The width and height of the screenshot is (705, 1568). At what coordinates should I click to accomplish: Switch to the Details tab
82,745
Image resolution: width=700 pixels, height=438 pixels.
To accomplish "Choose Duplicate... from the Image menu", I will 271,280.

......

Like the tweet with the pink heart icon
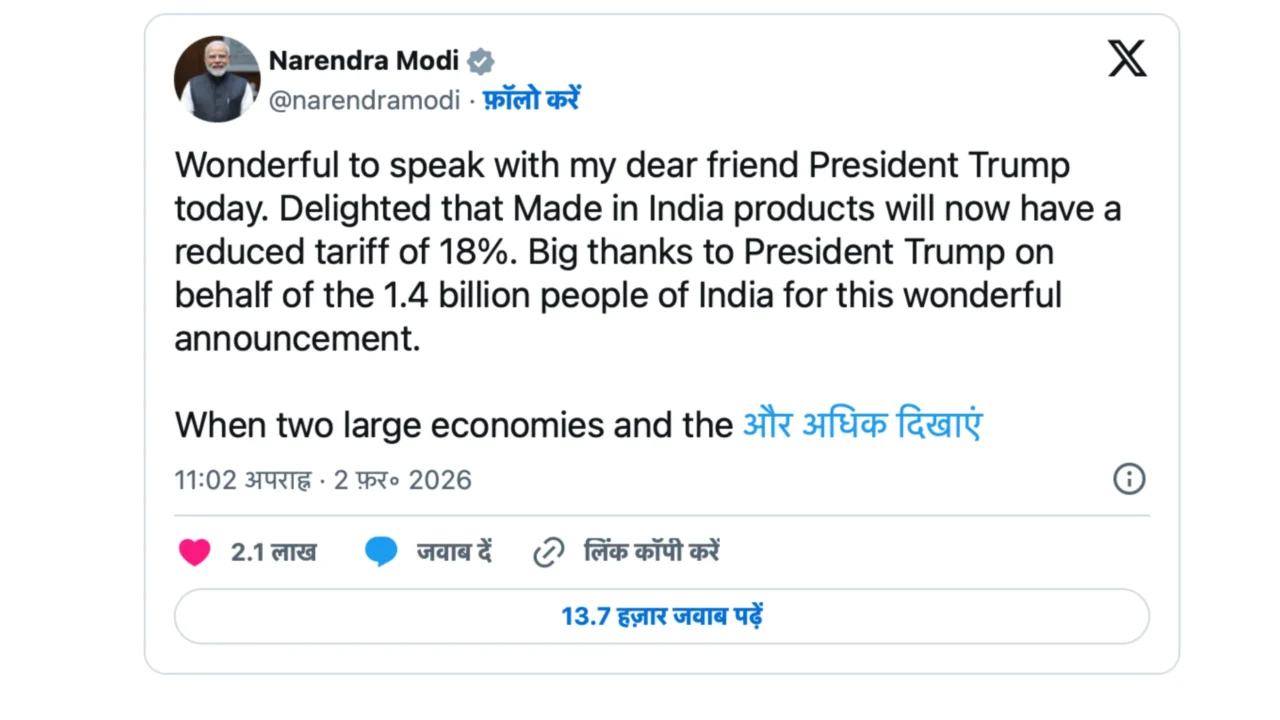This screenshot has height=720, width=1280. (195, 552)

......

» What this task involves
Within the material above, find every line containing the word "Image" and copy it.

» Task answer
Image resolution: width=700 pixels, height=438 pixels.
To accomplish "Choose Duplicate... from the Image menu", I will 271,280.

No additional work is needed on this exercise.